Dataset entries
········
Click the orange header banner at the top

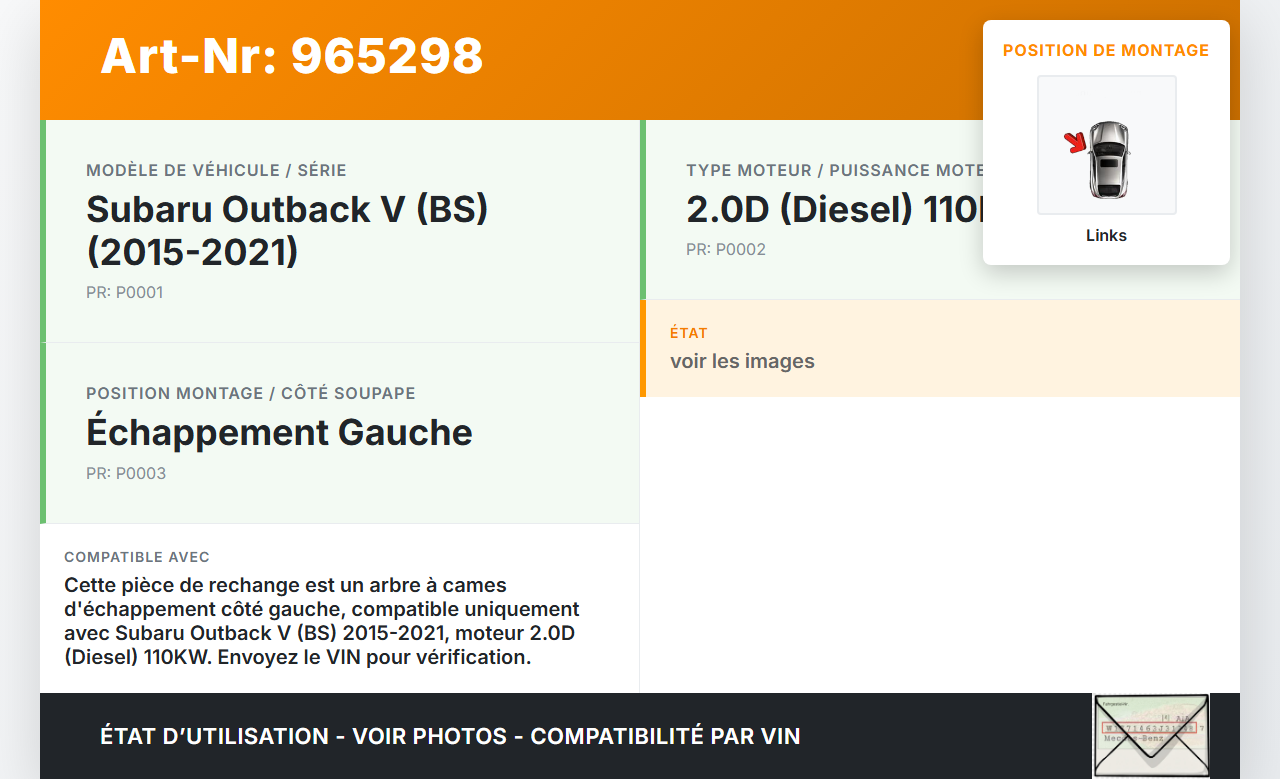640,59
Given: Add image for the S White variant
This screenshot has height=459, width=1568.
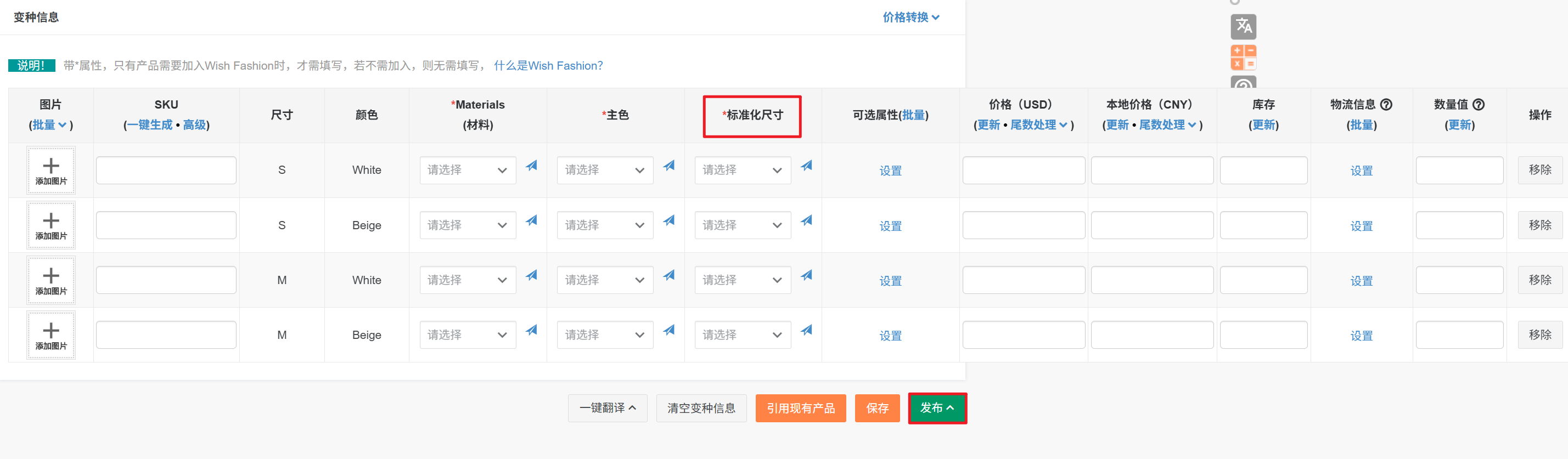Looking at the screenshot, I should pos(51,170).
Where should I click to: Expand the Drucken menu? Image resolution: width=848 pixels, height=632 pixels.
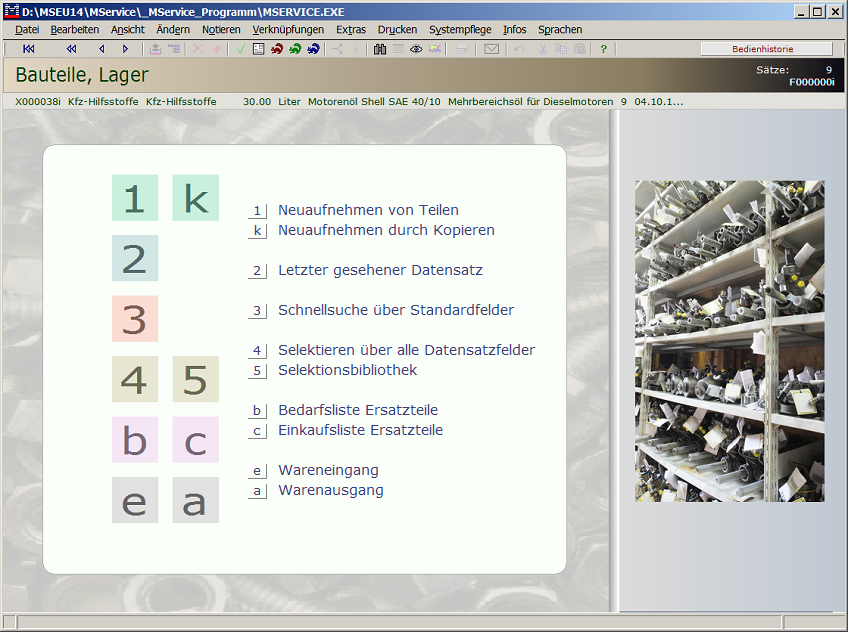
········
WORK ORDER: Please write out, word for word, each line from the one with "This screenshot has height=459, width=1568." to the last line of the data, keeping both ends and omitting pictures.

SOLUTION:
This screenshot has height=459, width=1568.
Looking at the screenshot, I should pos(51,170).
Where should I click to: Expand the Drucken menu? Image resolution: width=848 pixels, height=632 pixels.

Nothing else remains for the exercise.